Affront de la Turquie à l’Europe

Depuis quelques mois, les relations entre Européens et Turcs se sont tendues. Les griefs sont nombreux et la dérive autoritaire Turque est flagrante. La Turquie semble vouloir maintenant des relations plus apaisées, c’est dans ce contexte que Charles Michels et Ursula Von der Leyen se sont rendus à Ankara.

Une scène surréaliste s’est déroulée le 6 avril dernier à l’occasion de ce sommet turco-européen : alors que le président du Conseil et la présidente de la Commission ont été reçus par le Président Turc, Ursula von der Leyen s’est retrouvée contrainte de s’assoir en retrait de Charles Michel et de Recep Tayyip Erdogan.
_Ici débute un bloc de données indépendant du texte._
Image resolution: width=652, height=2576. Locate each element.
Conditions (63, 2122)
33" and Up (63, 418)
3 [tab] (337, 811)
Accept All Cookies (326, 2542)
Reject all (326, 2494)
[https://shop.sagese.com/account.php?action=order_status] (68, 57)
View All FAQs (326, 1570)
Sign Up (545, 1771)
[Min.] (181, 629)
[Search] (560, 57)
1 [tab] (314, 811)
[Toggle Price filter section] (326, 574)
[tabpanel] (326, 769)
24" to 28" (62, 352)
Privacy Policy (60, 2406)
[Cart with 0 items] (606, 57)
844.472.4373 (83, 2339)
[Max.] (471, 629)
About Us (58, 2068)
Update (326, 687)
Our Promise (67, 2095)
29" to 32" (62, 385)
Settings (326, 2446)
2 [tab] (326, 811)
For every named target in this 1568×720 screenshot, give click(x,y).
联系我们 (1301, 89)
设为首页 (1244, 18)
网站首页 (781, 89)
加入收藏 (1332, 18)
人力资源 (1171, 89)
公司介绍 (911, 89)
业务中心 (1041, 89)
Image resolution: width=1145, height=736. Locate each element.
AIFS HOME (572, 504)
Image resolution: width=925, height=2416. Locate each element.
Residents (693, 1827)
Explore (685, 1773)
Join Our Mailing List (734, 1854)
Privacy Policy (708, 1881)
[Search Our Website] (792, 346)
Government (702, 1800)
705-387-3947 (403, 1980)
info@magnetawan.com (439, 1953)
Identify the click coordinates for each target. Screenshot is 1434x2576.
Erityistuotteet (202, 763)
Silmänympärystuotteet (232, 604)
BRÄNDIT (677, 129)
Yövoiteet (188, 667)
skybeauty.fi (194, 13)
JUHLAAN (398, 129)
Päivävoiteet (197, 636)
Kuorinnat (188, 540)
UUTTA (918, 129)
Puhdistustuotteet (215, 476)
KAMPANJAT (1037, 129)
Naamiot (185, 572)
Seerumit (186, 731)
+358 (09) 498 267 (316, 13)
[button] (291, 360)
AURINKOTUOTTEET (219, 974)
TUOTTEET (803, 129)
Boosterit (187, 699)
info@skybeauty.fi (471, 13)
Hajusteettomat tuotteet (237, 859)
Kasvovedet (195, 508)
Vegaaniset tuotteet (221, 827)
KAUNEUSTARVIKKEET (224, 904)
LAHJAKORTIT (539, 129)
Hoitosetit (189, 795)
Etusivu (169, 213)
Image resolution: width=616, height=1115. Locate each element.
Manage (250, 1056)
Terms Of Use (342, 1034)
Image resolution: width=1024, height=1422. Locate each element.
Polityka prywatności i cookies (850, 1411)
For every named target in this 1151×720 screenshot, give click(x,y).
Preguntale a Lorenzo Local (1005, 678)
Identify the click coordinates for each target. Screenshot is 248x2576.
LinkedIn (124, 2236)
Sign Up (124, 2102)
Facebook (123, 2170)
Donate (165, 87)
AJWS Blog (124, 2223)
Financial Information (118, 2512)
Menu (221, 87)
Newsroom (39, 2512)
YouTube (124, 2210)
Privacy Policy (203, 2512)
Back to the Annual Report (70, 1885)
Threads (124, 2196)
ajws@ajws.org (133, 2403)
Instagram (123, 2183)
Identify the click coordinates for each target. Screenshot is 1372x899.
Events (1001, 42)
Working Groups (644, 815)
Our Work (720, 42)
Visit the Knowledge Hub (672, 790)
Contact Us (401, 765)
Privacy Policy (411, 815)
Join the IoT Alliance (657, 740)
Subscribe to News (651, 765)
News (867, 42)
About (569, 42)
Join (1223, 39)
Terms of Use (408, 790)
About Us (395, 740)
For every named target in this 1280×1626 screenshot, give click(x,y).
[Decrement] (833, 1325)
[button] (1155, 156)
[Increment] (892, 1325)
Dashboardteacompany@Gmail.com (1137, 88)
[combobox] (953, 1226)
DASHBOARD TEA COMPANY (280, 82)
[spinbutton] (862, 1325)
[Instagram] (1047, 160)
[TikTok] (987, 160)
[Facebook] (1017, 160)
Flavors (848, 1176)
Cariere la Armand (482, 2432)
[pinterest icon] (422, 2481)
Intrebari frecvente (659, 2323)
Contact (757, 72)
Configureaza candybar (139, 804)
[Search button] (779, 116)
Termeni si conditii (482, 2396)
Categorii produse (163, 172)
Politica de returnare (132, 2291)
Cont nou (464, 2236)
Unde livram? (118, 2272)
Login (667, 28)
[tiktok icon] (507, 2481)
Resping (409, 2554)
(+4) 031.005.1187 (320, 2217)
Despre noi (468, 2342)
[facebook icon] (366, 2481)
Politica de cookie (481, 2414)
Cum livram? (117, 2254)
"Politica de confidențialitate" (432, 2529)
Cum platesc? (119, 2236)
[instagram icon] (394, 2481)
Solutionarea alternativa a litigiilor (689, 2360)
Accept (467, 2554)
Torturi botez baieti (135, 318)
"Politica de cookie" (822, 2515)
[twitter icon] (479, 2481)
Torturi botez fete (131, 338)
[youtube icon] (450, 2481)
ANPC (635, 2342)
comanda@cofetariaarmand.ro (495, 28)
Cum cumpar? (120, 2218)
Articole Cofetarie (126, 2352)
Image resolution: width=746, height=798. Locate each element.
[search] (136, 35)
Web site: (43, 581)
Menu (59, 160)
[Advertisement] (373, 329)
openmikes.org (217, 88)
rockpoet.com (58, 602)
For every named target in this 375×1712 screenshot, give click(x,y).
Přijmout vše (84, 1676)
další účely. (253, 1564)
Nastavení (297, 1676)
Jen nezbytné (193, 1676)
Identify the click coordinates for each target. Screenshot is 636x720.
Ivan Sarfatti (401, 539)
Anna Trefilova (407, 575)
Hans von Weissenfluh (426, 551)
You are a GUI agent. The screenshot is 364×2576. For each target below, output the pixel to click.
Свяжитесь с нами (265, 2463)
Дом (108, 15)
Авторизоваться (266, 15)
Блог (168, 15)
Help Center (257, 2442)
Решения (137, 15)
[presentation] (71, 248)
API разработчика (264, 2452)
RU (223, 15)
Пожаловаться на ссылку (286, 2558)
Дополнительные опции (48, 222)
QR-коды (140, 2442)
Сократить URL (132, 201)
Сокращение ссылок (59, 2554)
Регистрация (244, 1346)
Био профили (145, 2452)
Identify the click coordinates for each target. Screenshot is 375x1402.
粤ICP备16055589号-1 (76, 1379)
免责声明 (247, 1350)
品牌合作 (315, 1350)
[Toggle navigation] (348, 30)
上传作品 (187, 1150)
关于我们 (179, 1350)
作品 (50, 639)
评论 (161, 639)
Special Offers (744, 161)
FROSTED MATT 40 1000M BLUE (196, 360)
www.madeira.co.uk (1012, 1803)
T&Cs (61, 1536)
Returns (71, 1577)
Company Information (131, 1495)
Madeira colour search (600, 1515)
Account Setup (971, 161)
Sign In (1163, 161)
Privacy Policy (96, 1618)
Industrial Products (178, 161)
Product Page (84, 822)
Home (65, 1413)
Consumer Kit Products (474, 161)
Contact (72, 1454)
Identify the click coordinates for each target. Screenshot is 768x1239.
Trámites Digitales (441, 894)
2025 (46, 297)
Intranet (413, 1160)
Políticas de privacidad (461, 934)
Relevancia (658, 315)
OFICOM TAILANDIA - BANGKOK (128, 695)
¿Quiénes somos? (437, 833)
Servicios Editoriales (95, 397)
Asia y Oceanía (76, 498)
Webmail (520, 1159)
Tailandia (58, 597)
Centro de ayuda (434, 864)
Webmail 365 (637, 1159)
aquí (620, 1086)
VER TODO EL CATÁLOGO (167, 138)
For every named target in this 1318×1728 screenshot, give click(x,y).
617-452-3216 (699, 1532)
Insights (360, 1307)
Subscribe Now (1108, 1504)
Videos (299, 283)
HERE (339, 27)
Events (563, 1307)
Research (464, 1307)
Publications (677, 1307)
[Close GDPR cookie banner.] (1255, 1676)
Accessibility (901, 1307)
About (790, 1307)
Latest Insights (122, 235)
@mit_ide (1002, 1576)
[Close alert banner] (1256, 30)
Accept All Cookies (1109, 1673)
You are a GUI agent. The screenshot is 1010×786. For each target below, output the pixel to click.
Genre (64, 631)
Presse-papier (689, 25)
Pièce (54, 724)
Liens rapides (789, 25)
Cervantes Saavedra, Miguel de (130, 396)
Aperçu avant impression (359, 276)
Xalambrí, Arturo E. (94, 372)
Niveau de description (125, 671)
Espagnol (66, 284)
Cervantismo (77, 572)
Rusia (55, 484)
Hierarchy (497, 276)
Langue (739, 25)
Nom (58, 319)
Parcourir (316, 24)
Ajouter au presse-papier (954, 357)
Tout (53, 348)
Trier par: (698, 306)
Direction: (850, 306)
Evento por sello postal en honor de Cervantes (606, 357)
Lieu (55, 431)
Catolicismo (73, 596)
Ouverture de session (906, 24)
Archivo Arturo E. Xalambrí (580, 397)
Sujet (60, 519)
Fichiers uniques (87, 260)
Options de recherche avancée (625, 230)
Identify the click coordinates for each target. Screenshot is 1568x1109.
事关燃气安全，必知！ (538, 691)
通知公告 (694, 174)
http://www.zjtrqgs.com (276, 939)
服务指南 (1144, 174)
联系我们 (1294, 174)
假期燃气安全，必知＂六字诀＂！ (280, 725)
Cette scène, filmée et largement diffusée sur les réseaux sociaux a été interprétée comme une forme de mépris de la représentation européenne et une humiliation délibérée de la part d’Erdogan.

La Turquie se défend toutefois de toute maladresse, affirmant que les demandes du protocole européen ont été respectées à la lettre.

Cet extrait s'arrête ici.